A more in-depth look at the RESULTS Act will be featured in the next edition of The Dark Report. (If you’re not a Dark Report subscriber, check out our 14-day free trial.)
Recent laws in California, Utah, and Texas define new compliance standards for clinical laboratories employing AI in diagnostic and clinical messaging.
When it comes to oversight of artificial intelligence (AI) use in clinical laboratory, it behooves lab leaders to watch what is happening on the state level. In some cases, disclosure of AI use is a threshold states are monitoring.
For example, California Assembly Bill 3030, which went into effect Jan. 1, 2025, mandates transparency when generative AI is used in healthcare. Any health facility, laboratory, clinic, physician’s office, or group practice that employs generative AI to create patient communications about clinical information must include:
A prominent disclaimer stating the content was AI-generated.
Clear instructions that inform patients how to speak directly with a human clinician.
If a licensed provider reviews and approves the AI-generated communication, these requirements are waived. AB 3030 applies only to clinical—not administrative—messages. Non‑compliance can result in disciplinary actions from state regulators.
Laboratories using AI in patient-facing contexts should ensure their workflows include AI‑disclaimers, human‑review triggers, and clear ways for patients to contact providers.
“Symposium Cisco Ecole Polytechnique 9-10 April 2018 Artificial Intelligence & Cybersecurity” by Ecole polytechnique / Paris / France is licensed under CC BY-SA 2.0.
AI Disclosure in Utah
Meanwhile, Utah Senate Bill 226 updates its Artificial Intelligence Policy Act, tightening rules around how healthcare entities—including clinical labs—use generative AI in patient interactions. The rules went into effect May 7, 2025.
Under the state’s law, labs must disclose AI use only when:
A patient explicitly asks whether they’re interacting with AI, or
The lab uses AI in high-risk communications, such as delivering test interpretations, diagnostic results, or clinical advice.

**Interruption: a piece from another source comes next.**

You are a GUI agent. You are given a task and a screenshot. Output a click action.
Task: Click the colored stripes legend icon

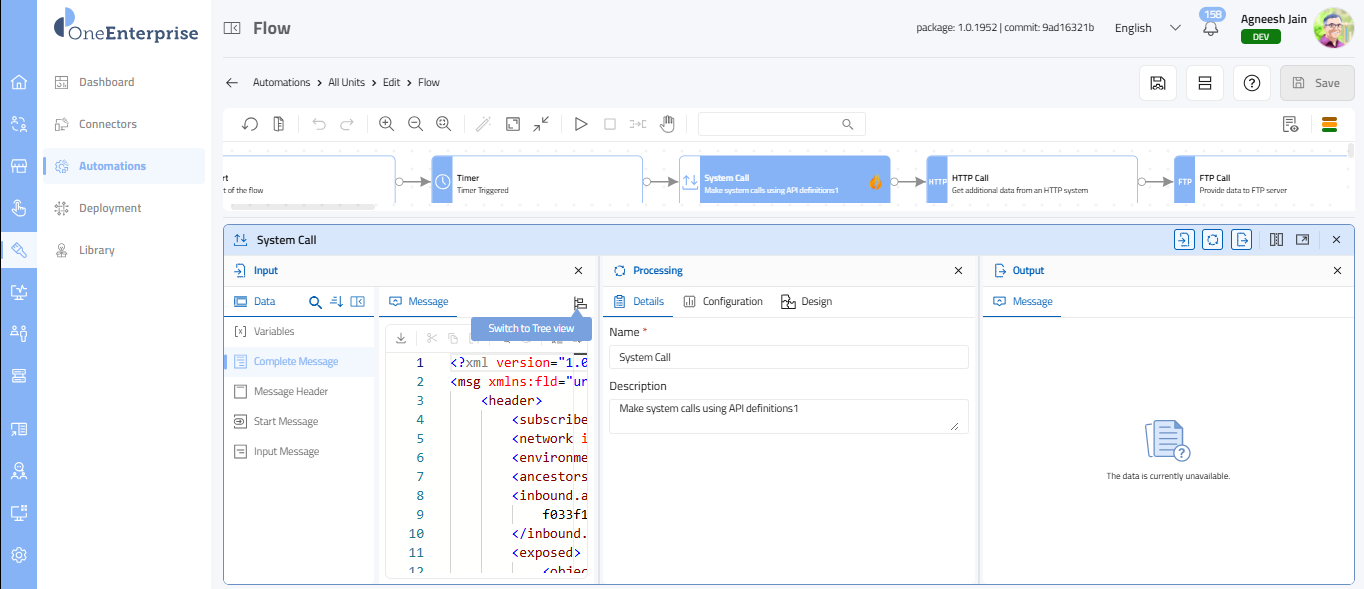pyautogui.click(x=1329, y=124)
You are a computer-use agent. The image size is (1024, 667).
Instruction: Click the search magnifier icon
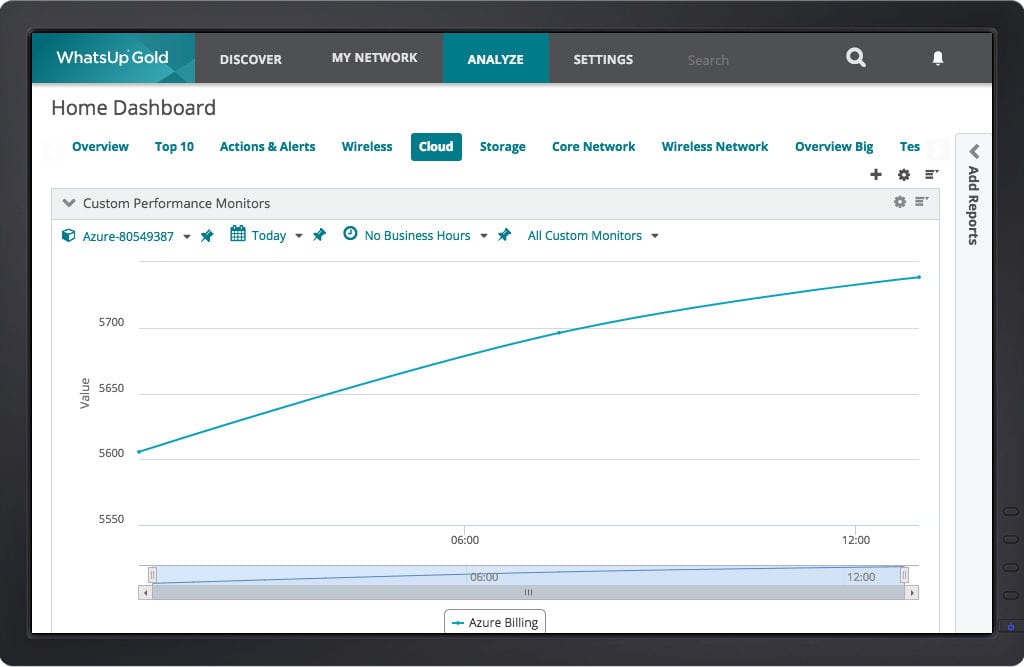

Routine AI use in back-end operations or non-clinical messaging does not require disclosure.
A safe harbor provision protects labs from penalties if the AI system clearly identifies itself as non-human at the beginning and throughout the interaction.
Labs that use AI-generated content in patient portals, chatbots, or outreach must ensure compliance or face consumer protection penalties.
New Texas Law on AI
Texas passed a law in June that goes into effect Sept. 1, 2025, the regulates how AI is used within electronic health records (EHRs).
According to the law, providers that use AI for recommendations on diagnosis or treatment based on a patient’s medical record must review all information obtained through AI to ensure its accuracy before entering the information into a patient’s EHR.
The law also “imposes a strict data localization mandate, prohibiting the physical offshoring of electronic medical records,” law firm Holland & Knight noted. “This requirement applies not only to records stored directly by healthcare providers but also to those maintained by third-party vendors or cloud service providers.”